My data.table
consists of hourly observations of the power produced by an engine (output
) and a system state descriptor tag
which tells which all components of the engine are turned on.
DATA
structure(list(time = structure(c(1517245200, 1517247000, 1517248800,
1517250600, 1517252400, 1517254200, 1517256000, 1517257800, 1517259600,
1517261400, 1517263200, 1517265000, 1517266800, 1517268600, 1517270400,
1517272200, 1517274000, 1517275800, 1517277600, 1517279400, 1517281200,
1517283000, 1517284800, 1517286600), class = c("POSIXct", "POSIXt"

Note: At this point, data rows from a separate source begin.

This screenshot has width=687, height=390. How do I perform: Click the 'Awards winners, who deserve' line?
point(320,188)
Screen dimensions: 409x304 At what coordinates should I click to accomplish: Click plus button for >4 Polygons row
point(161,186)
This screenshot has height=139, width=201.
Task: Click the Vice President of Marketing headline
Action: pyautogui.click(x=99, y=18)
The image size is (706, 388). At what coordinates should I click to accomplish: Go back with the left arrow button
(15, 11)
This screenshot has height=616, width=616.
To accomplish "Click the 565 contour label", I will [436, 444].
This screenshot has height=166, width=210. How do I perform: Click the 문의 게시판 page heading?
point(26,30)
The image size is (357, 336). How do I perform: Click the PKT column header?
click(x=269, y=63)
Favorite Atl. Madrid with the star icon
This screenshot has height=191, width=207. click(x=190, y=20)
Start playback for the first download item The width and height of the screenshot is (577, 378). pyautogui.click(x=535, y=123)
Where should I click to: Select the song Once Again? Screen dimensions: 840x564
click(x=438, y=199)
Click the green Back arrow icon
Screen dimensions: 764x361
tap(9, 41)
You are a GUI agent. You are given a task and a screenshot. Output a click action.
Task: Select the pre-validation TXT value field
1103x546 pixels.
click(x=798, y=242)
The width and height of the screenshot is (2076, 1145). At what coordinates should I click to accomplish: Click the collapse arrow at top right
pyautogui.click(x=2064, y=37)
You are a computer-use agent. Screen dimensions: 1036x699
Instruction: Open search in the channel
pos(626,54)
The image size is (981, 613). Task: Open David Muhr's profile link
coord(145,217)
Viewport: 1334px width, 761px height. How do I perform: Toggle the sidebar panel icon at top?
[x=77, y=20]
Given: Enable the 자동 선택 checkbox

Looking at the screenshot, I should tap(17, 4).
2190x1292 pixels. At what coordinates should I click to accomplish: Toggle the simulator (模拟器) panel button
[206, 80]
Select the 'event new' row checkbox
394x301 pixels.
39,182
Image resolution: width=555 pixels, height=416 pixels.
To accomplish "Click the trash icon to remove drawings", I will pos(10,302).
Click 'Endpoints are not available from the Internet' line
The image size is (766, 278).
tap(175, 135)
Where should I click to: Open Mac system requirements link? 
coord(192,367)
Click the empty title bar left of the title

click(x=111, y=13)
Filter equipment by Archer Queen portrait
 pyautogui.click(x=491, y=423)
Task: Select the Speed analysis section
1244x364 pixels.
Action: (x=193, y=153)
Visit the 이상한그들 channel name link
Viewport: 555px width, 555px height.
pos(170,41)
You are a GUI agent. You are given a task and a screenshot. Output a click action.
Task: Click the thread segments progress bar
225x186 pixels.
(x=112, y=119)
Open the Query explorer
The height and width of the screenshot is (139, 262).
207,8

), tzone = ""), output1 = c(160.03310020928, 159.706274495615,
159.803834736236, 159.753928429527, 159.54807802046, 159.21298848298,
158.904290018581, 158.683643772917, 158.670475839199, 158.793901799427,
158.886487460894, 159.167829223303, 159.66751884913, 159.1288534448,
159.141463186901, 160.116892086363, 160.517879769862, 160.615925580417,
160.915687799509, 161.590897854561, 161.568455821241, 161.411642091721,
161.811137570257, 162.193040254917), tag1 = c("evap only", "evap only",
"fog & evap", "fog & evap", "evap only", "evap only", "evap only",
"neither fog nor evap", "neither fog nor evap", "fog & evap", "evap only", "evap only",
"evap only", "fog & evap", "evap only", "fog & evap", "evap only",
"evap only", "evap only", "evap only", "fog & evap", "fog & evap",
"bad data", "neither fog nor evap")), row.names = c(NA, -24L
), class = c("data.table", "data.frame"))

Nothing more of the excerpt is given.